One down, one to go …

Anne Hughes and I recently finished co-leading a wonderful tour of the eastern Avalon Peninsula and Terra Nova National Park, organized by Eagle Eye Tours. We spent a great few days birding with six guests from Switzerland, Hungary, Texas, Illinois and Ontario and shared some of our island’s amazing scenery and fantastic birds. After a short two-day break, I begin another 10-day tour tomorrow for Massachusetts Audubon (organized by Wildland Tours).

Our Eagle Eye Tour group, flanked by a beautiful vista in Terra Nova National Park.

Our Eagle Eye Tour group, flanked by a beautiful vista in Terra Nova National Park.

Here’s a summary of our Eagle Eye Tours:

Day 1 (Tuesday, June 11)

Despite a little rain, we started the tour with some mid-afternoon birding around St. John’s … Black-legged Kittiwakes trolled around the harbour, while Great Black-backed, Herring and Ring-billed Gulls loafed at the marina. Yellow & Yellow-rumped Warblers serenaded us in the rain, and some Cedar Waxwings dropped in to check us out.

• [Input]

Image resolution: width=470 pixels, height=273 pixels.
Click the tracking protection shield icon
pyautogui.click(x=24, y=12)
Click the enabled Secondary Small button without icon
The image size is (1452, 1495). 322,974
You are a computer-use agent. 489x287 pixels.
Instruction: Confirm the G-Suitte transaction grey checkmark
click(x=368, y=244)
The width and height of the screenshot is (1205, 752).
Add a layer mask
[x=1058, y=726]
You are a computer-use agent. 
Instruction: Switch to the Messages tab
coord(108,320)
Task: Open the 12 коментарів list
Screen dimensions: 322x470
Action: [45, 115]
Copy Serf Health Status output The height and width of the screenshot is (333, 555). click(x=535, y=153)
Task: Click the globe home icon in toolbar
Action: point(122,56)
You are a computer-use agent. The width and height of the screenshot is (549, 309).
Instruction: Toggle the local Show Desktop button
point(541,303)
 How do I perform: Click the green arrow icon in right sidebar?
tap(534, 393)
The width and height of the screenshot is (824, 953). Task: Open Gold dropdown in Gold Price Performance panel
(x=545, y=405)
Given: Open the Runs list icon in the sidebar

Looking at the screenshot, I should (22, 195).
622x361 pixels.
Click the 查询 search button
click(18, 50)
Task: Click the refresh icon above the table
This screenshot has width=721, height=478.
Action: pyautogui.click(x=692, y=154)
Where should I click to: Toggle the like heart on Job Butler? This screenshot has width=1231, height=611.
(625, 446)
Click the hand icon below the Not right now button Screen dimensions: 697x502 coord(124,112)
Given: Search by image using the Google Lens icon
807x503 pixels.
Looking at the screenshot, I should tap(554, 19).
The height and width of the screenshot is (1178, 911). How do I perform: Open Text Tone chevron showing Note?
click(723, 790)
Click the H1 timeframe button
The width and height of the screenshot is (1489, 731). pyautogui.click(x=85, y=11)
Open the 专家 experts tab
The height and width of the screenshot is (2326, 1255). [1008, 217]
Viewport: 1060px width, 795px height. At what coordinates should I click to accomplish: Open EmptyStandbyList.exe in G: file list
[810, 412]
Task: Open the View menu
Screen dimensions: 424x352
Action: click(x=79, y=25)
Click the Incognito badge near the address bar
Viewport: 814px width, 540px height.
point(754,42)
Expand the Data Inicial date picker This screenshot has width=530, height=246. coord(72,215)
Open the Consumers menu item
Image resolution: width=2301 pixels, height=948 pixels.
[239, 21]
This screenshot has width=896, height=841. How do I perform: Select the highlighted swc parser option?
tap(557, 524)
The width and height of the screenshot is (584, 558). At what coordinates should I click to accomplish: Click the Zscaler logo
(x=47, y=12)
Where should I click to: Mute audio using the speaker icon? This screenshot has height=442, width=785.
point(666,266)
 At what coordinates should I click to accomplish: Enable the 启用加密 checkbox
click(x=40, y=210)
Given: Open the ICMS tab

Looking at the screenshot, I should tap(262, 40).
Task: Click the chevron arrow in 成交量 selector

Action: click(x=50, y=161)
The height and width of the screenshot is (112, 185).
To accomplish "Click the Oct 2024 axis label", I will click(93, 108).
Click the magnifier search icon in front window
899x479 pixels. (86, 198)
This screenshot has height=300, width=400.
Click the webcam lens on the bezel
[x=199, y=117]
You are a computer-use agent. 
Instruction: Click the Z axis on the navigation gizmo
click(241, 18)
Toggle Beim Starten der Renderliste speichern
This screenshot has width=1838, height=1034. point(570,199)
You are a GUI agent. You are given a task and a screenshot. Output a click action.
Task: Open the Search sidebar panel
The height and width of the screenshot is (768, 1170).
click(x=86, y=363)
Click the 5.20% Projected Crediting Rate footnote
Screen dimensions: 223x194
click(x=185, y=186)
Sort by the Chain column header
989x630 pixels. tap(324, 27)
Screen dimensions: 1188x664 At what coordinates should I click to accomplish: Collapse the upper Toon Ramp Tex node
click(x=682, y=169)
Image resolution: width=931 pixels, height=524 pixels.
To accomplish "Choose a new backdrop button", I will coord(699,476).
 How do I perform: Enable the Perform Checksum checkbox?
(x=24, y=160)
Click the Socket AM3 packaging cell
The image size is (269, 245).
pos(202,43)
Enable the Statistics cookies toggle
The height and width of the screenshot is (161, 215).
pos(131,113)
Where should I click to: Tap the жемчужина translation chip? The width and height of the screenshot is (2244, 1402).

• [Set of tasks]
1. Quote the stretch of the birding post from "Day 1 (Tuesday, June" through "check us out.".
2. In the records, switch "Checksum" to "Integrity" in the stretch from the line containing "Image resolution: width=931" through the line containing "(x=24, y=160)", changing nothing else. Return only those lines.
The birding post and the records are unrelated material.

• [Results in order]
1.
Day 1 (Tuesday, June 11)

Despite a little rain, we started the tour with some mid-afternoon birding around St. John’s … Black-legged Kittiwakes trolled around the harbour, while Great Black-backed, Herring and Ring-billed Gulls loafed at the marina. Yellow & Yellow-rumped Warblers serenaded us in the rain, and some Cedar Waxwings dropped in to check us out.

2.
Image resolution: width=931 pixels, height=524 pixels.
To accomplish "Choose a new backdrop button", I will coord(699,476).
 How do I perform: Enable the Perform Integrity checkbox?
(x=24, y=160)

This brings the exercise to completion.